Cassette tape sales at 20-year high
Sales of cassette tapes have reached their highest level in 20 years, according to new research.
As Radio X reports, the British Phonographic Industry (BPI) found that the popularity of the format had increased for 10 consecutive years. The sales of cassettes, however, remain much lower than those of vinyl records.
The total number of cassette tape sales has risen from 3,823 in 2012 to more than 195,000 in 2022.
It is said that the spike has been driven by recent releases from major acts such as Arctic Monkeys, Harry Styles and Florence + the Machine.
Per the BPI, all 20 of last year’s biggest-selling cassettes were released in 2022.
Mark Burgess, Founder of Flashback Records in north London, told Sky News that cassette sales had “shot up” at his shop post-pandemic.
He said the old-school format appealed to younger music fans in particular due to its “collectability”.
“Because cassettes are a smaller format, it’s easier to set up a collection,” he explained. “Also, people like to have an album of music that’s sequenced in the way an artist originally intended it to.”

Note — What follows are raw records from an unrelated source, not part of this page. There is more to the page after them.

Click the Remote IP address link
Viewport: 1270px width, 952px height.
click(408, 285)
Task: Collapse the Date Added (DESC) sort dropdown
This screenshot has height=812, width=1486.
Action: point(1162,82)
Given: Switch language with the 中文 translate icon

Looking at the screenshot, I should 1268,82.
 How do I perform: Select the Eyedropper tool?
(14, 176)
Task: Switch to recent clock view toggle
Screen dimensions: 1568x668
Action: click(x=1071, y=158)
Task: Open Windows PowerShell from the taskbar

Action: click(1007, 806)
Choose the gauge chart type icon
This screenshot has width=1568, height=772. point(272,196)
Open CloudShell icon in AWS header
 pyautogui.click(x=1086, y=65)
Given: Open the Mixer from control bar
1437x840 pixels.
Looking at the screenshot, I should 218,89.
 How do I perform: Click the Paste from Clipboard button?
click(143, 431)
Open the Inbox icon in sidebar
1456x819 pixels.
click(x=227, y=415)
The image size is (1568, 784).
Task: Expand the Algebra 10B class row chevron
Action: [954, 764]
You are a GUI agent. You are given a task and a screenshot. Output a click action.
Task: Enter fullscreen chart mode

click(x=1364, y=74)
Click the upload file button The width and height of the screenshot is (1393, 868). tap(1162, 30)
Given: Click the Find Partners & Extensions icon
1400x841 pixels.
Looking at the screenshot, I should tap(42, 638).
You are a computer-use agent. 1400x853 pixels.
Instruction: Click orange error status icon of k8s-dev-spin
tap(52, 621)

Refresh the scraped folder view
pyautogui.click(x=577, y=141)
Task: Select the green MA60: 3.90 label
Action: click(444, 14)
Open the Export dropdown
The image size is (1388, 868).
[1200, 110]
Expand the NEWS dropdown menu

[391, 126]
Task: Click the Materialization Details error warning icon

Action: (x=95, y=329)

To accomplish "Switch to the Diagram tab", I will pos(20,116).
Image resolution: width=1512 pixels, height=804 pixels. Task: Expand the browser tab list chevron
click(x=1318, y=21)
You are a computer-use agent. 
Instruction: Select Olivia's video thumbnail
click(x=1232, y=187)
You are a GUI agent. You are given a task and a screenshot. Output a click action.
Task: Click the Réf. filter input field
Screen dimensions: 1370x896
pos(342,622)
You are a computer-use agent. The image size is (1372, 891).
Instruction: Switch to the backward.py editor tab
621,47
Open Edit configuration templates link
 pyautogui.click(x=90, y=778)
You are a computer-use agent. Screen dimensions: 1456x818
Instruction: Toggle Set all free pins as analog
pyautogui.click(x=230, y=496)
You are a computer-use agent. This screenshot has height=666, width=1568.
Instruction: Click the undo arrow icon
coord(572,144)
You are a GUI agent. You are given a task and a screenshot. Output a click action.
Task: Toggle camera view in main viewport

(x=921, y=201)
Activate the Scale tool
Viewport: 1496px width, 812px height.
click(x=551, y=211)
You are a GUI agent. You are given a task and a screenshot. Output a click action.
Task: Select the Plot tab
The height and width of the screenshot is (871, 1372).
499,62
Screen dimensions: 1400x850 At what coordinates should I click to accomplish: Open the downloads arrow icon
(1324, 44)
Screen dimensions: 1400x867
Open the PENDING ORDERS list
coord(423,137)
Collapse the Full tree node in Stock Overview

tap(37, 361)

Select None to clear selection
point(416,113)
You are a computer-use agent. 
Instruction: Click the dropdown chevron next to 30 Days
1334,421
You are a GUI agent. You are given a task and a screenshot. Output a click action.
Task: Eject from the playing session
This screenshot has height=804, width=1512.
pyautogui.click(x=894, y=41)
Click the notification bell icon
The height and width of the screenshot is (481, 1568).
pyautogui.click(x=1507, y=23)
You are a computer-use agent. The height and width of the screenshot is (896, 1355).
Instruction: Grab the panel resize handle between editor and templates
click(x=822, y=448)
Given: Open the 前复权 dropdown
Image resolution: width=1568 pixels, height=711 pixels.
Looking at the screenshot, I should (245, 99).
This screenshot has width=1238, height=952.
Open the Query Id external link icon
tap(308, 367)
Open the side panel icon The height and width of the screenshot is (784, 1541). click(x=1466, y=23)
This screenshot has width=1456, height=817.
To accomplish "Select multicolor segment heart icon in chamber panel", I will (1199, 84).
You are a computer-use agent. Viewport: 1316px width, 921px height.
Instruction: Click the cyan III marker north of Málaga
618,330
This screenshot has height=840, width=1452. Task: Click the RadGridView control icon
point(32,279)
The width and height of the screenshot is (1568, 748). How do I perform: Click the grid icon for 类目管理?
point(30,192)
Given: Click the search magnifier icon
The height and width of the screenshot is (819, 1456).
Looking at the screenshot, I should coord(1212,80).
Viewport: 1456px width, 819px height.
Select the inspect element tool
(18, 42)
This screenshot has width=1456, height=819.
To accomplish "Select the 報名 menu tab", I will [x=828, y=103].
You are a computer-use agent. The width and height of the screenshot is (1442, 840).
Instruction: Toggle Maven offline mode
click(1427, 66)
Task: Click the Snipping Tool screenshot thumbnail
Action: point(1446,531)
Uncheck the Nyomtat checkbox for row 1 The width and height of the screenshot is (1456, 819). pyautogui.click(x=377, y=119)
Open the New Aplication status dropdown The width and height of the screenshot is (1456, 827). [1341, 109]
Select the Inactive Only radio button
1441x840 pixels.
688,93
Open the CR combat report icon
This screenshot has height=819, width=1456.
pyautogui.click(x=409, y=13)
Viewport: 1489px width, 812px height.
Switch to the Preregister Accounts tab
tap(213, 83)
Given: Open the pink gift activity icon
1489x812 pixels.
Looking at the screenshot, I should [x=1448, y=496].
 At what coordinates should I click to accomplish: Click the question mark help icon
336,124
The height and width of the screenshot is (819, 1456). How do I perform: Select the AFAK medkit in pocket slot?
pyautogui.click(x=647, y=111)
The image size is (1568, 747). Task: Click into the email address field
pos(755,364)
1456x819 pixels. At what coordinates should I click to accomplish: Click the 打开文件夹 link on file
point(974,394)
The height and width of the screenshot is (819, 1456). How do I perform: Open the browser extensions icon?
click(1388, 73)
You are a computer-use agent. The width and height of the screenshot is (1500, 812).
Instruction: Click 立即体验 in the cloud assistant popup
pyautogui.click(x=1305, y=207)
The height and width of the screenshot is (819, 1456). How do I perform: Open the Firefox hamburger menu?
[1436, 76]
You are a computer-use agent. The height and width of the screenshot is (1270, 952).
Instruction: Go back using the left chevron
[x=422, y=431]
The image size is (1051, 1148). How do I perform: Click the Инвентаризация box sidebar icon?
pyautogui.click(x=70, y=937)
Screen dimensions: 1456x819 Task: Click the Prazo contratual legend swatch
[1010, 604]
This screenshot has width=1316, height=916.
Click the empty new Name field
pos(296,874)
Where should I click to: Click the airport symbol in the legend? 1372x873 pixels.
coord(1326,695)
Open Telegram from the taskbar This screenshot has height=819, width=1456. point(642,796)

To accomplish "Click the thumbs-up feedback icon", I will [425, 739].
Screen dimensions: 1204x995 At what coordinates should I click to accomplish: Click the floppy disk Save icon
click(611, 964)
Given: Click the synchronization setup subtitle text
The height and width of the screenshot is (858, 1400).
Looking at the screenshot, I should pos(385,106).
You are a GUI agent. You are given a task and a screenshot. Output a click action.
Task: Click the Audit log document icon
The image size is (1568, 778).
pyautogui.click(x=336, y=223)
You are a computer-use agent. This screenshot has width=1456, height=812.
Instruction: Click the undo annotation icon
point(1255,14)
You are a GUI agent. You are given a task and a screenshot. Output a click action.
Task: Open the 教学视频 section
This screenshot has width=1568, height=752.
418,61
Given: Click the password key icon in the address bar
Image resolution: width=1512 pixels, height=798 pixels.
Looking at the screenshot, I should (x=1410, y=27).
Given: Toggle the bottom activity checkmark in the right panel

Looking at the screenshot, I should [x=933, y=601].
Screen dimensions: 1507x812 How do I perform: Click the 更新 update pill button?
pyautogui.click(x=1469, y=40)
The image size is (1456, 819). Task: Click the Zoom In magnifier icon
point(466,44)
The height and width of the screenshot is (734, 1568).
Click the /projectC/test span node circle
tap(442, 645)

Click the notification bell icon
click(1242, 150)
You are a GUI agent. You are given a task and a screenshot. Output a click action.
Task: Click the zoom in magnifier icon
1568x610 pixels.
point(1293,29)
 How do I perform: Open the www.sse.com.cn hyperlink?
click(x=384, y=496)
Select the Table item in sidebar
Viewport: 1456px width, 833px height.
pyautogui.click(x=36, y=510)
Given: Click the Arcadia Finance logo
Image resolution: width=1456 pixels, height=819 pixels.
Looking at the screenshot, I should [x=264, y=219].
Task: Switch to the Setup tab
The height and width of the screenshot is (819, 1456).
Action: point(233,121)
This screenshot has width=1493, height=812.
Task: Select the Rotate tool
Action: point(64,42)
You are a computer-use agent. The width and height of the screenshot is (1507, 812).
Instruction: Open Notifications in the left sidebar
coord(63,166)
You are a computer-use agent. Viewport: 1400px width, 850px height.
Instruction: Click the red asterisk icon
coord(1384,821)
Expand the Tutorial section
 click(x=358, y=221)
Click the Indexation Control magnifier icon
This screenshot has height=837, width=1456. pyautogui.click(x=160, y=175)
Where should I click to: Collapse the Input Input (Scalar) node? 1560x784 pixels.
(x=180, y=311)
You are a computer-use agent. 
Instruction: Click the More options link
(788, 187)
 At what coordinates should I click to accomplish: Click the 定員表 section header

In 2022 vinyl outsold CD for the first time in 35 years, figures released back in January revealed.
According to BPI spokesperson Paul Williams, cassette tapes are currently enjoying a similar resurgence.
“Not long ago, people would have written off the cassette, but I think you have to learn the lessons of the vinyl market which had an incredible revival,” he said. “It’s something at a lower level, but it is happening now with cassettes.”
As NME‘s Sam Moore wrote back in February: “For many artists, the attraction of releasing their music on vinyl, CD or cassette centres around the notion of furthering their creativity and, of course, fostering a more physical connection with their fans.”
In 2020, Glass Animals drummer Joe Seaward told NME that, for his band, the chance to release their ‘Dreamland’ album on cassette was “a really nice excuse to make something beautiful that people can have as a piece of art”.
“People are watching old TV shows, films and listening to old music,” Seaward explained, citing the trend of “nostalgia”. He added: “I think that might be partly to do with why the cassette is having a bit of a resurgence.”